Las tres tiendas que quiere levantar Pedro -¡pobre Pedro!- aluden a la fiesta judía de los Tabernáculos. Fiesta que conmemoraba la estancia de los israelitas junto al Horeb, mientras recibían la revelación de la Ley por medio de Moisés. Esa Ley que no era sino la manifestación al hombre del querer, de la palabra de Dios.

Aquí no se trata de una nueva Ley, de más palabras. Se trata de la presencia plena, ya no a través de palabras, del mismo Dios amor. Ese encuentro que, más allá de nuestras oraciones llenas de palabras y pensares, de nuestras meditaciones, de nuestros pedidos, se transforma, de pronto, en la explosión del encuentro, de la mirada enamorada, de la mano apretada, del querer estar juntos y no separarnos más.

La nube luminosa es símbolo, en el AT, de la presencia divina, la ‘ Shekiná' . Dios declara la Ley a Moisés, según el Éxodo, desde una luminosa nube. Desde una nube brillante, ahora exclama: “ Este es mi Hijo muy querido, escuchadle ”. La experiencia -la abrumadora experiencia- de que ese Jesús a quien tan familiarmente hablo y, hasta, a veces, tan distraídamente, es mucho más que lo humano que de Él me atrae, de lo sentimental, de lo admirable, de lo profundo. Es la transparencia encandilante del Dios Majestad, del Dios Eterno, a quien se me hace imperioso adorar, caer rostro en tierra, obedecer. “¡ Escuchadle !.”
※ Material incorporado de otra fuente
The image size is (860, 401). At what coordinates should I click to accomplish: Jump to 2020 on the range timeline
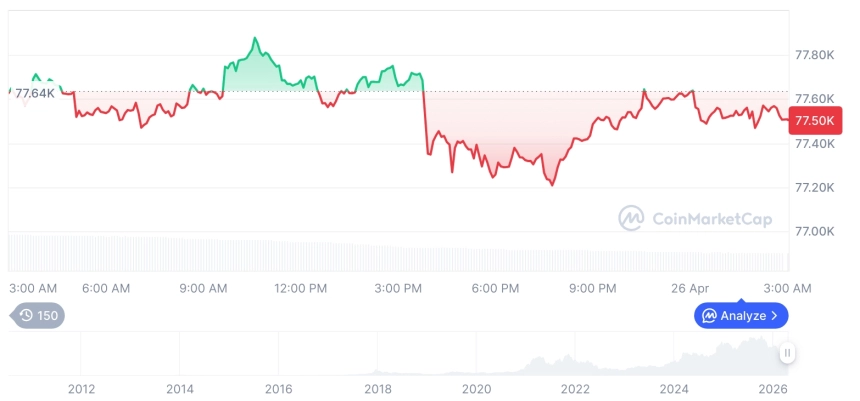(477, 389)
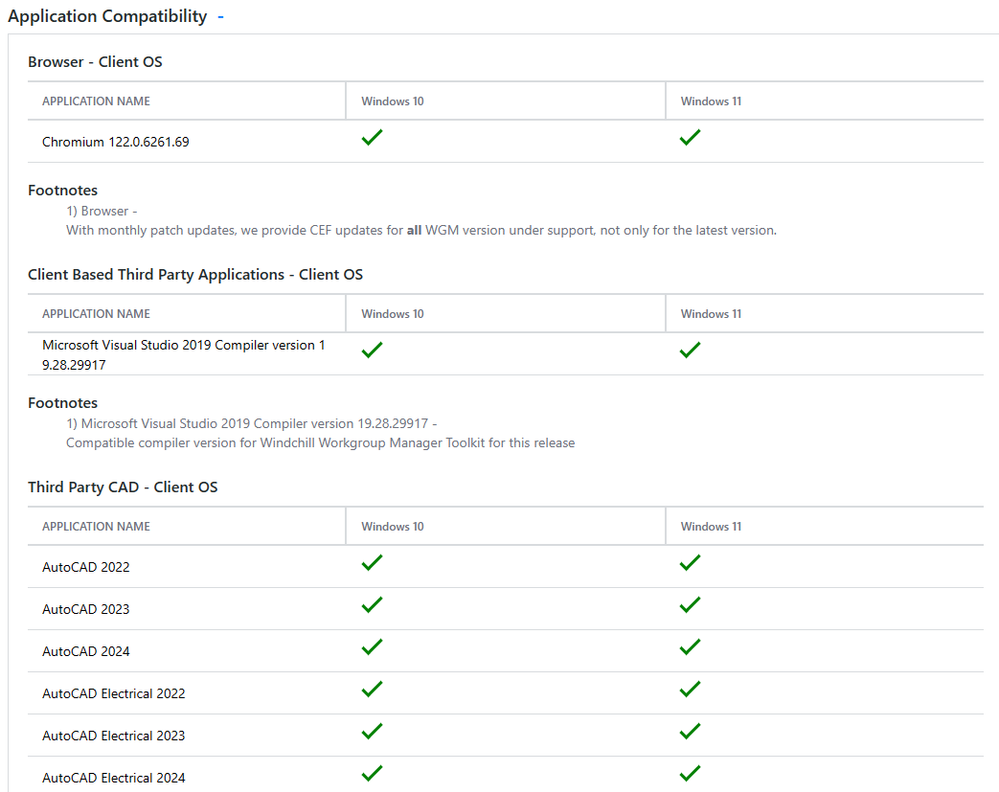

Desde esa experiencia absorbente, quemante, pero aislada, Dios nos despierta, Dios nos saca. No estamos preparados aún para levantar las tiendas definitivas en el resplandor de Su Luz. Aquel momento de oración quedó en nuestra memoria como una experiencia sobrecogedora y dinamizante, pero solo recuerdo, resonancia lejana, eco.

Ahora vemos a Jesús solo. Con su carne sufriente de hombre.

Ahora tenemos que volver, regresar, bajar del monte. Sumergirnos en el llano porteño, con añoranzas de montaña, con tentaciones de ciénaga, acompañando, con nuestra pequeña estatura de hombres, a ese Jesús que parece también solamente hombre, por los caminos llenos de cuaresmas de este mundo, destino final ‘Jerusalén', en donde, ascendiendo la última montaña, la del Calvario, podremos plantar por fin nuestras tiendas, nuestra ‘morada', para siempre, en la blanca perenne aurora de la Resurrección.